ベッドの上のクッションを僕に投げて「勝手に座れ」と言って、渉は勉強机の椅子に勢いよく座って足を組んだ。
「俺やってないよ」
僕が聞く前に、渉は床に座る僕を見下ろして言った。
「じゃ、なんでだよ」
「知らねーよ、伊村が俺に落とされたって言ってんだってさ」
あの時、伊村は渉を助けずに逃げたけど、それで知らないふりを通せる訳もなかったから、先生たちもそのことをよく知っているし、伊村が渉にやられたと言ったのも納得出来たんだろう。
「それで?伊村の言うこと鵜呑みにされたわけじゃないよな?」
「そう。だから、はっきりするまでお休みしてなさいってさ。でも完全に疑ってるよね、これ」
「日頃の行いが悪いからだ」
僕のその言葉に、てっきり強く言い返すと思っていたのに、渉は口を尖らせて黙った。
「お母さんは?なんて言ってんの?」
「やってないって言ったし、信じるとは言ってる」
「それなら良かったじゃん」
「でも、お前と同じこと言った。日頃の行いが悪いからだってさ」
「俺も信じるよ」
口を尖らせたまま、渉は僕の目を一瞬だけ見て、椅子をくるっと回して背中を向けて「泣かしに来たのかよ」と小さな声で言った。
「そういえば間宮来た?」
「あーなんか追いかけて来たけど走って撒いた。うるせーもん」
「あいつカバン置いてったけどどうすんの」
「馬鹿だな、ほんとあいつ」
やっと渉が笑ったから、僕も安心して「じゃ、帰るわ」と立ち上がる。
「…ありがとう」
「なにが」
「気にしてくれて」
「当たり前だろ。じゃーな」
階段を降りていくと、待ち構えていたかのように渉のお母さんがリビングから顔を出して「もう帰るの?」と言った。
「また来ます」
「航平くんはまだバレーやってるの?」
「まぁ…一応…」
「あの子、辞めちゃってから学校の話とかも全然してくれなくて。前はうるさいくらいだったのにね。航平くん、仲良くしてあげてね」
「…はい」
小学生の頃、僕たちのチームの練習や試合を他の保護者の誰よりもサポートして応援してくれていたのは渉のお母さんだった。

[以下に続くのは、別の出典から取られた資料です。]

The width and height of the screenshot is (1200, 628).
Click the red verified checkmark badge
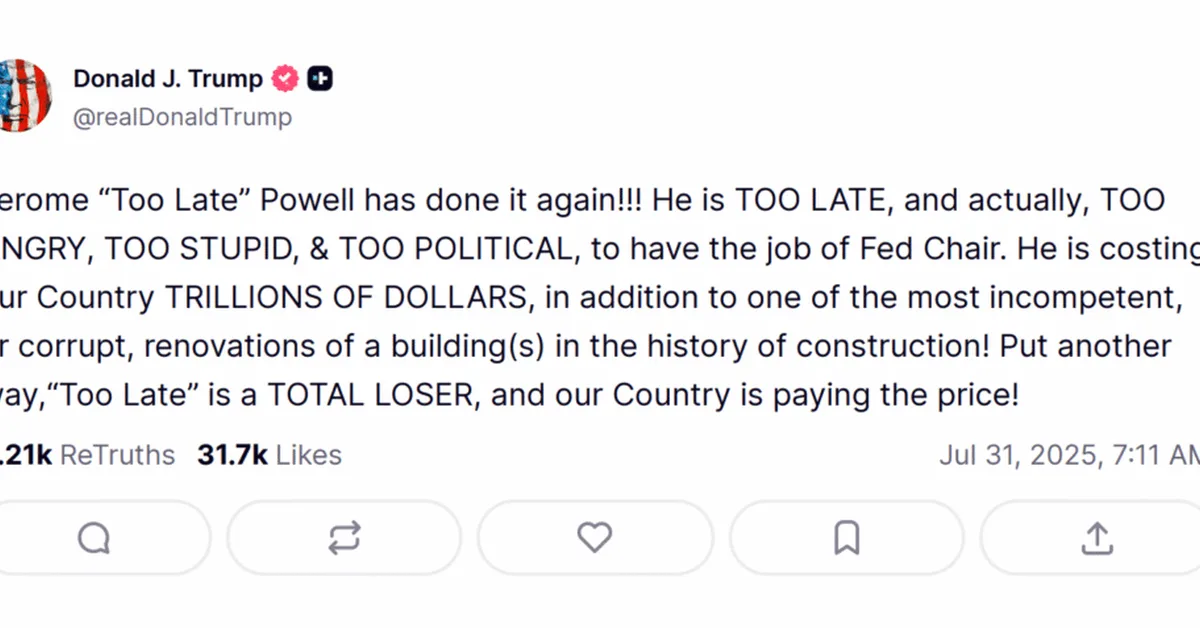click(x=287, y=78)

元気で明るくて、一番声が大きくて、渉はお母さんに似たんだなと思っていた。
そんなことを思い出していたら、無性に寂しくなった。
無性に寂しくなって
渉に腹が立った。
何をやさぐれてるんだ、あいつは。
「ちょっと…忘れ物…」僕はそう言って、降りてきた階段を駆け上る。
力いっぱいドアを開けると、机の椅子にまだ座って背を向けていた渉がビクッとして振り向いた。
「なに…」
僕は渉のシャツの胸をつかんで、椅子から引きずり下ろす。そのまま渉を床に押し付けると、渉はその僕の手を掴んで引き離そうともがく。
「なんだよ!!!」
「お前さぁ!いい加減にしろよ!!!いつまですねてんだよ!!!」
「離せよ!」
渉に蹴られて、シャツを掴んでいた手が離れて僕は仰向けに倒れた。そして今度は、渉が僕の胸の上に馬乗りになる。
「なんだよ!お前に何がわかるんだよ!俺が辞めたのは怪我したからじゃねーんだよ!」
は?
どういうこと?
そう言いたかったけど、声は出ていなかったと思う。
「辞めたかったから!わざと落ちたんだよ!」
「…どういうこと…?」
やっと、絞り出すような声が出て、渉は僕の胸元を掴んでいた手の力を弛めて、深呼吸をして自分を落ち着かせようともう片方の手を自分の胸に当てた。